November 28, 2004

Clifford "Connie" Johnson Jr. passes away November 28, 2004

Mr. Clifford "Connie" Johnson, Jr., 81, Kansas City, MO, died November 28, 2004. Services will be 11 a.m., December 3, at Bethel A.M.E. Church, 2329 Flora; burial in Leavenworth National Cemetery. Visitation from 9-11 a.m., at the church. (Arr.: L.A. Jones & Sons Funeral Chapels (816) 921-1800).

-------------------------------------------

The following excerpt from article on kansascity.com.  For the full article, click here: http://www.kansascity.com/mld/kansascity/10307780.htm?1c

Posted on Wed, Dec. 01, 2004

Johnson's pitching, and spirit, were ageless
Negro Leagues lose yet another legend with his passing
JOE POSNANSKI

Connie Johnson died Saturday in a retirement home, and nobody stopped the presses. Nobody broke into regularly scheduled programming. Word did not even get out for a few days. The world does not stop spinning for a tall, gentle 81-year-old man who, many years before, won 40 games in the major leagues.

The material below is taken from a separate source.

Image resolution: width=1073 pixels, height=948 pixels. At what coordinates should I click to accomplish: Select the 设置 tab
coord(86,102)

He won the bulk of those 40 games in two seasons — 1954 and '55 — when he was in his mid-30s and his body was much older. He had spent his youth pitching in the Negro Leagues; the story Connie liked to tell is that they pulled him out of the stands to pitch his first game for the Toledo Crawfords. He was only 18, but he pitched in the East-West All-Star Game that year. He was part of the amazing Kansas City Monarchs pitching staff of 1942, a group that included Hall of Famers Satchel Paige and Hilton Smith.

The next year, he went to war.

He returned to America in time to see Jackie Robinson sign with the Brooklyn Dodgers.

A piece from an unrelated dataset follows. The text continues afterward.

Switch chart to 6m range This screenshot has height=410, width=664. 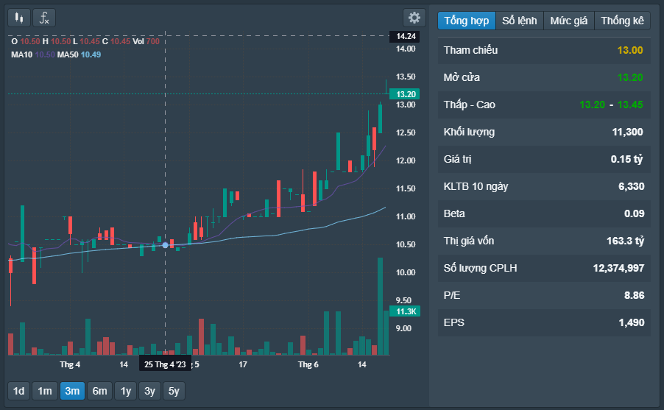click(x=99, y=391)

“Connie,” his friend and teammate Joe Greene told him. “You know what this means? You're going to pitch in the major leagues someday.”

“Don't want to,” Johnson said. “I don't need that.”

He pitched some more with the Monarchs. Then he went to Canada in 1951 to pitch. He had no intention of going to the big leagues, not at 30 with an arm he could barely raise above his head. He would often tell the story. He was in St. Hyacinthe, and he had won 11 games in a row — “I couldn't break glass, but I knew just where it was going,” he would say — when a telegram arrived. He had been bought by the Chicago White Sox. “You're going to pitch against the best,” his sister told him.

“I've been doing that for 10 years,” he said.

He won a few games with the White Sox and then he was traded to Baltimore where, at age 34, he had his best season. He won 14, was third in the league with 177 strikeouts and threw four shutouts. Four decades later, Brooks Robinson would remember what it was like watching Connie Johnson pitch that year. “He looked about 50,” Robinson said a couple of years back. “But he threw so easy. He was just smart. He didn't have his great stuff by then, but he still threw plenty hard. I wish I'd seen him when he was young.”